Des trois grands poètes qui, dans l'ordre du temps, viennent avant lui, Chaucer était le seul à qui de patientes études eussent permis d'entrevoir, en une occasion, toute la majesté des lois qui président aux déplacements de l'immense océan, et comment ces mouvements se rattachent à ceux du monde planétaire, tel qu'on se le représentait alors. L'élégance chevaleresque de Spenser avait plutôt été sensible à la grâce des attitudes, à la hardiesse des profils, à la douceur mélodieuse des flots et des rivages. C'est en artiste et en rêveur qu'il avait parcouru les grèves. Pittoresque et humain dans la Tempête, Shakspeare, dans le Marchand de Venise, se posait, en face de l'océan, en y suivant par la pensée les vaisseaux d'Antonio, la même question qu'autrefois Chaucer lorsqu'il accompagnait de ses vœux la barque de Constance. Insoucieux du détail et des intermédiaires, confondant, dans une

simplification hardie, la règle et l'accident, le prévisible et l'imprévu, il représentait la mer, à tous ses instants, sous toutes ses formes, en toutes ses démarches comme obéissant directement à la volonté du Tout-Puissant, comme agissant en son nom pour des fins connues de lui seul, et déconcertant parfois la sagesse humaine au point de faire triompher le sceptique et de conduire le juste lui-même jusqu'au seuil du doute. On accepte le problème et sa solution tels que le poète les a formulés. Et cependant, dès que le charme a cessé, dès que l'observation des faits. et la réflexion sereine, un instant bannies, reprennent leurs droits, dès que les yeux se rouvrent à la réalité, on trouve au dessein du poète plus de grandeur que de vérité et d'exactitude. Entre la mer, ouvrière de Dieu, et l'armateur croyant, l'on insère instinctivement toute la multitude des causes humaines, la volonté, le savoir, l'expérience, qui prévoit, qui calcule, qui lutte avec les vents et les flots et, fussent-ils de Dieu ou du Hasard, les accepte, les évite, résiste à leur violence et même sait en profiter. De quel jour nouveau s'éclairerait toute cette partie du drame si l'on pouvait étudier à loisir les journaux de bord des capitaines d'Antonio, recevoir leurs dépositions, savoir par quel temps ils appareillèrent, les routes qu'ils suivirent, et quelle fut la part de l'homme et celle de la destinée dans les accidents qui causèrent le funeste retard, puis l'heureuse arrivée des vaisseaux. Aucun détail précis n'est même suggéré quant aux conditions matérielles du voyage. On pourrait presque dire que dans toute cette partie symbolique de l'œuvre la poésie s'est affranchie de toute science et que le

divorce est consommé entre l'observation lucide et patiente de la réalité, et l'émotion imaginative.

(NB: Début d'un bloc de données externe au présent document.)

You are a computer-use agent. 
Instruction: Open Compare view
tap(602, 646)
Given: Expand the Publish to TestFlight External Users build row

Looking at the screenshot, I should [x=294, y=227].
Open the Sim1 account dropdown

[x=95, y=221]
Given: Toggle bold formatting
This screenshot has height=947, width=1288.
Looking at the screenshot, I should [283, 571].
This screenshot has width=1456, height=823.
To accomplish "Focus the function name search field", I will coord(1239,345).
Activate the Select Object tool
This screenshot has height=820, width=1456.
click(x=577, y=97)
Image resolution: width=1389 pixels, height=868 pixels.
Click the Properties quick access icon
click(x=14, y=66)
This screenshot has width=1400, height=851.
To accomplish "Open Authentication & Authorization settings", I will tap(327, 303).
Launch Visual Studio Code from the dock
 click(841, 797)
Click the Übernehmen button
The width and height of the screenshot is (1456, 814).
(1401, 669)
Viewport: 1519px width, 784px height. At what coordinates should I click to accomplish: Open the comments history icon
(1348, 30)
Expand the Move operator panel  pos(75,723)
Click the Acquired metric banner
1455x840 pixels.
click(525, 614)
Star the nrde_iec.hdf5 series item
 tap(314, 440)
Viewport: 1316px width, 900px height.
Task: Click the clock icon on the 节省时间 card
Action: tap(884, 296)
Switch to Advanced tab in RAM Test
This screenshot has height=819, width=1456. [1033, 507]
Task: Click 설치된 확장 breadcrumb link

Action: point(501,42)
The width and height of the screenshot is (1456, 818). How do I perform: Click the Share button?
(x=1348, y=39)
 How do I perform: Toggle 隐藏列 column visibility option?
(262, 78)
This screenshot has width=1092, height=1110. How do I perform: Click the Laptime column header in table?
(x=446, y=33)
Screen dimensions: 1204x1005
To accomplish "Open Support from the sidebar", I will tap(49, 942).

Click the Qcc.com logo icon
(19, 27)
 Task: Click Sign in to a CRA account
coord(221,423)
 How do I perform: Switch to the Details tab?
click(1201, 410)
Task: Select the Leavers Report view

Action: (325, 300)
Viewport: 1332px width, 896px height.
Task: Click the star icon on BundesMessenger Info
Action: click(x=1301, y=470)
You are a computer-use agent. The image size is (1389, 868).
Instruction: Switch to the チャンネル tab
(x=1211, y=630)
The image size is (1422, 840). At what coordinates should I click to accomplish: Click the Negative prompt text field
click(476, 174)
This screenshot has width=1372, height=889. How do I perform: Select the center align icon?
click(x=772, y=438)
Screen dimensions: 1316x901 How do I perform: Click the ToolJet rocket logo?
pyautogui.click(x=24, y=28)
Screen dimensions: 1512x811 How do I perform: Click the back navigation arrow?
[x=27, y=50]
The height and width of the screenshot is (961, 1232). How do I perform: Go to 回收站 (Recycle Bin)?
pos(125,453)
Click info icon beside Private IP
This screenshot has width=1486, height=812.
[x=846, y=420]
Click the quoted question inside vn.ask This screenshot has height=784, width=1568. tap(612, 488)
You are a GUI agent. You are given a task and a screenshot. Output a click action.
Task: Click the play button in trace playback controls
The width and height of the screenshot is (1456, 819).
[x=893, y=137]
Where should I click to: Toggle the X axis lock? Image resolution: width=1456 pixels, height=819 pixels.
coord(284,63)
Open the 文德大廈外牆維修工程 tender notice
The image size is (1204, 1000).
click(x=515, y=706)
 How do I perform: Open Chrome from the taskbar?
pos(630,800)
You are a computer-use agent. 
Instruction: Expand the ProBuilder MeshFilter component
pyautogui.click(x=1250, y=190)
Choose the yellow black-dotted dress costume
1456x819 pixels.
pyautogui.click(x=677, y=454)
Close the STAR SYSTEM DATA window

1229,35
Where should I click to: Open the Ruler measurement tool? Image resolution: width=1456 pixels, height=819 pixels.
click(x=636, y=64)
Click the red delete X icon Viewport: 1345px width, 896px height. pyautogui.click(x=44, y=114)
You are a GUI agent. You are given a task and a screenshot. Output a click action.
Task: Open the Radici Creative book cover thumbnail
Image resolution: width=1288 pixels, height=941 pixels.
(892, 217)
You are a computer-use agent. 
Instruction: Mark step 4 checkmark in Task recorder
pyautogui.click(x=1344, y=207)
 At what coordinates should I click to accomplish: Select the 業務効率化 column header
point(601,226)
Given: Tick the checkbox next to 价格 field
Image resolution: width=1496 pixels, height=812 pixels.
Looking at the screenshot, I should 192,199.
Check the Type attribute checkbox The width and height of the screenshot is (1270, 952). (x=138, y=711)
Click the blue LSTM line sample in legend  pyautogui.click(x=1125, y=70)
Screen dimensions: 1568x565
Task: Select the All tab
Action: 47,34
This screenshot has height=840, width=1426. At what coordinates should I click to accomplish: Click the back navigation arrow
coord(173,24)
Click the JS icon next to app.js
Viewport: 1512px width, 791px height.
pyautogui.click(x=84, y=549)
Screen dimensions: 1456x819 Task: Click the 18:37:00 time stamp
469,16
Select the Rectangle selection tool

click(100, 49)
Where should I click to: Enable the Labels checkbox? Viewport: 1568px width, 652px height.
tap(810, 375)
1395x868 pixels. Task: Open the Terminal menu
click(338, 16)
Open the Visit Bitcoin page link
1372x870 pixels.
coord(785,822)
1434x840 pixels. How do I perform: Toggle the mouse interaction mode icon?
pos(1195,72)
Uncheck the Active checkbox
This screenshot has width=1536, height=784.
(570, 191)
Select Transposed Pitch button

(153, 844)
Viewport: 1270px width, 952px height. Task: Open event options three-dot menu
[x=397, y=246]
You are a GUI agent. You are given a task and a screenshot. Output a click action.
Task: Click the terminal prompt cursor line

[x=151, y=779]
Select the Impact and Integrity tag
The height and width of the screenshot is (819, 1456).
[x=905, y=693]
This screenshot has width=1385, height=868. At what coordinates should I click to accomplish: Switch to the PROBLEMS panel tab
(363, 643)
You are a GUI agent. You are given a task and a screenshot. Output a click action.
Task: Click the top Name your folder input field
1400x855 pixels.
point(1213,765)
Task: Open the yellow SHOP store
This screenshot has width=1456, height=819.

La méditation Miltonienne, au contraire, est ensemble celle d'un savant et d'un poète. Il reconnaît Spenser pour son maître de sagesse. Sa grande curiosité ingénue le rapprocherait plutôt, à certains égards, du père de la poésie anglaise, Geoffroy Chaucer. La science telle qu'il la conçoit est celle de son temps, c'est-à-dire qu'en tous ordres de connaissance elle prend pour guide l'Ecriture. Respectueuse de la vérité révélée, elle ne s'interdit cependant ni la liberté des recherches, ni l'originalité, parfois l'audace, des conceptions. Science totale, elle embrasse à la fois l'ordre physique et l'ordre moral, et, science religieuse, elle les concilie dans l'unité de la justice divine. La plus sublime des poésies lui donne enfin le sceau de l'infini et de l'absolu.

Tels sont les différents modes de la pensée de Milton lorsque le poète s'arrête à considérer les grands phénomènes de la nature, et c'est, nul ne l'ignore, à sa cécité qu'étaient réservées les plus majestueuses visions.

Jeune, il se contentait d'aimables mythologies, hellénisme gracieusement mélangé de pensers modernes. C'est ce que laisse entrevoir le masque de Comus. Comus, fils de Circé et de Bacchus, hôte des forêts nocturnes, enchanteur aux breuvages avilissants, entoure de ses séductions une jeune voyageuse égarée dans les bois qu'il hante. Mais un bienveillant esprit veille sur la jeune fille, et la nymphe Sabrina, déesse de la rivière prochaine, vient en personne la délivrer, puis s'en va rejoindre Amphitrite.